Written by Gary Foreman
From his column Life Stewardship
One of the most commonly misquoted scriptures is 1 Timothy 6:10:
“For the love of money is a root of all kinds of evil.
Some people, eager for money, have wandered from the faith
and pierced themselves with many griefs.”
A common misconception is that money itself is evil. But scripture doesn’t say this. Of course, it’s the "love of money" that is the problem. How we apply that information can make a big difference in our financial and spiritual lives.
The fact that someone has accumulated resources does not make that person either good or bad, unless the wealth has been made dishonestly. And, conversely, forsaking material things does not make a person virtuous. One might take a vow of poverty, and still be very proud in spirit for the “sacrifice” they have made. A person might also be envious of others who have more wealth. Both greed and envy are included among the seven deadly sins.
But money is not the problem. It is just a tool. We wouldn’t say someone is a bad person because they had too many tools. Money is a medium of exchange. In itself, it has no value and is not intrinsically good or bad. The problem comes with the ways in which we use money and because of the value we may place in it or in the items it allows us to acquire.
And while seeking poverty is not a widely held view, there are Christians who act as if it is somehow improper to want to gain more wealth. It’s not uncommon to hear Christians say, “I’m not worrying about the future, because God has promised to provide all our needs.” Such thinking might cause a person to have to work deep into their retirement years, or suffer financial hardship if they are unable to do so.
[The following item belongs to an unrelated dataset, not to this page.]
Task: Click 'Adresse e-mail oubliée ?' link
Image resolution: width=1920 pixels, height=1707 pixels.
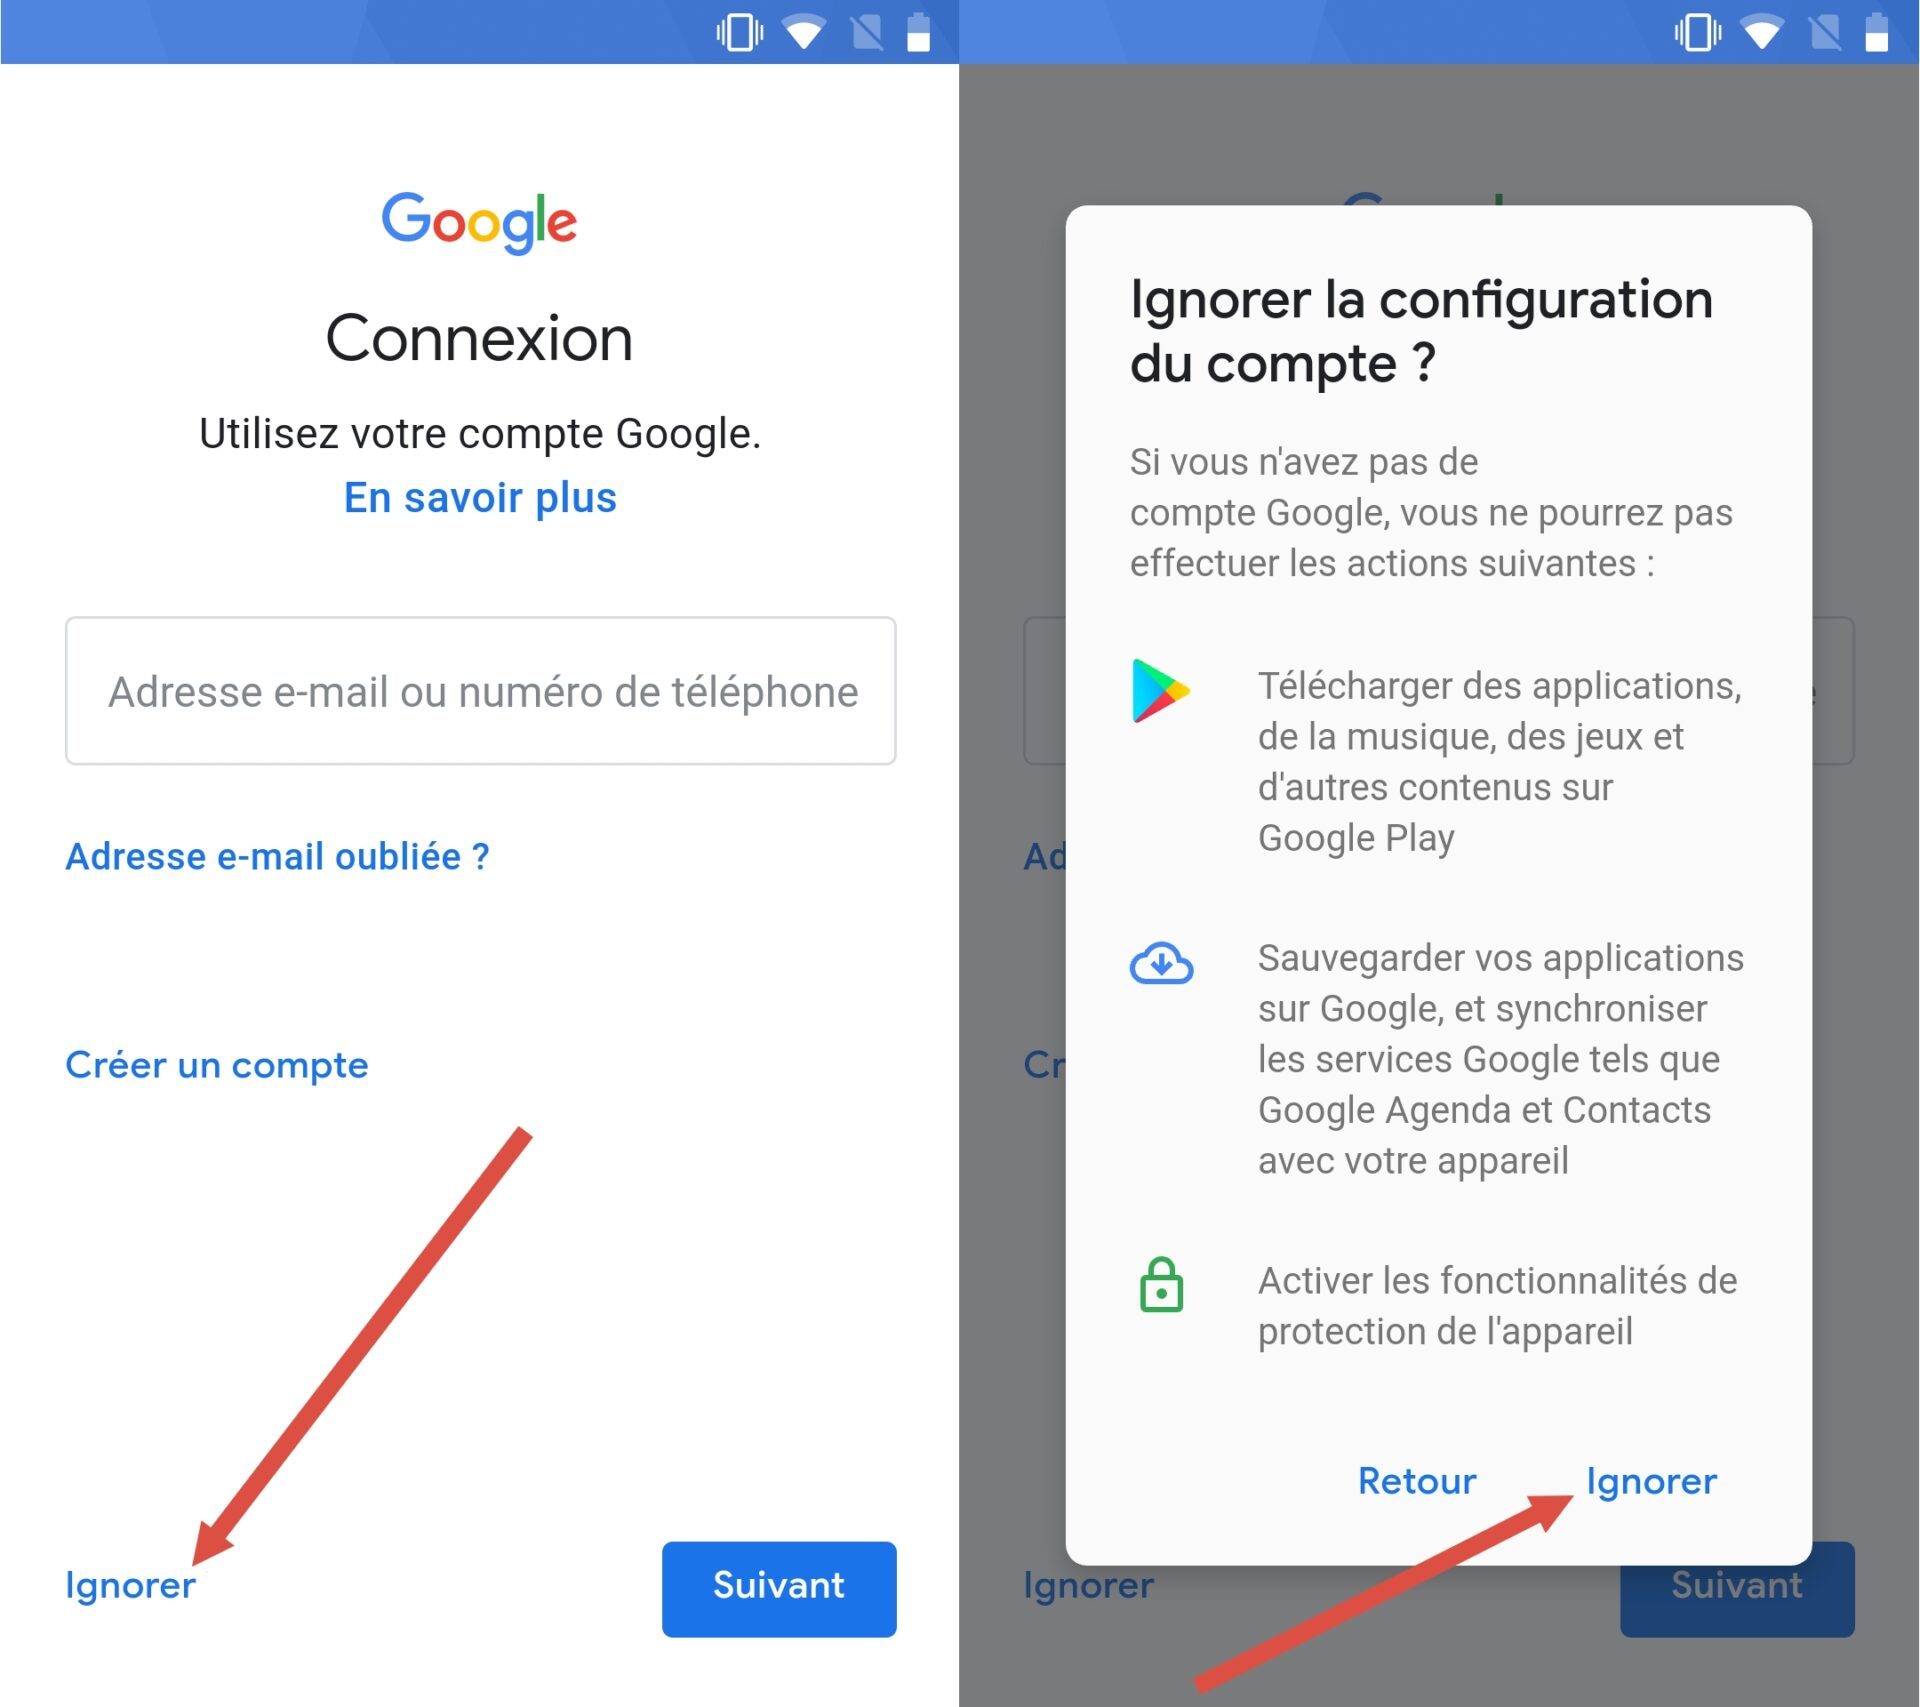Action: pos(277,857)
So what do you think about money? Has accumulating or repelling money become a problem? Is it time to reconsider what you believe and act on it?
Economists used to think that people primarily made rational financial decisions, but they came to realize that emotions play a significant role when it comes to money matters. We can make very bad choices in the heat of situations, so it’s usually better to plan ahead. With this in mind, here are a few ideas to help us think more rationally about money and how we can use it in ways that make us better stewards of the gifts God provides.
1. Pray before deciding on a purchase.
Establish a dollar amount (like $100) over which we won’t make a purchase unless we pray about it. Then, when we are thinking about buying that new gadget on Amazon or the giant recliner at the furniture store, we should pray about it. Let the Lord help with our decision.
2. Put good financial behaviors on “auto pilot.”
Studies have shown that making automatic deposits to savings and retirement accounts can be very effective in building financial assets. When money is set aside before we receive it in our paycheck, we are less likely to spend it on impulse. (Editor’s note: the Nazarene 403(b) Retirement Savings Plan is an excellent way for ministers to do this and take advantage of Annual Pension Supplements and tax savings even in retirement.*)
3. Don’t check balances too often.
Once we have done our homework for investing (i.e., research, working with a reputable advisor, etc.), and started placing money in our accounts, we should not check the balances too often, and realize that fluctuations in the markets are normal.
This doesn’t mean we should ignore our retirement accounts. We still need to periodically make sure that our plan is appropriate for our circumstances. We sometimes need to make adjustments, but we shouldn’t spend time worrying about the ebb and flow of markets.
4. Leave the credit card at home.
Studies have shown that we are much less likely to make an impulse purchase if we have to pay cash for that item. The convenience of credit cards makes us susceptible to emotional impulses.
Of course, emotions aren’t always bad. The Lord gave us emotions for a reason. The problem occurs when our emotions cause us to take actions that might damage our walk with the Lord and His plan for our lives. If we are deep in debt, we may lose flexibility in choices for our future.
Money is not evil, and we all need it to get by, but we can take steps to maintain balance regarding finances in our lives. As in all matters, God will help us in this area if we take time to seek His guidance.
*Note: investing involves risk. You could lose money.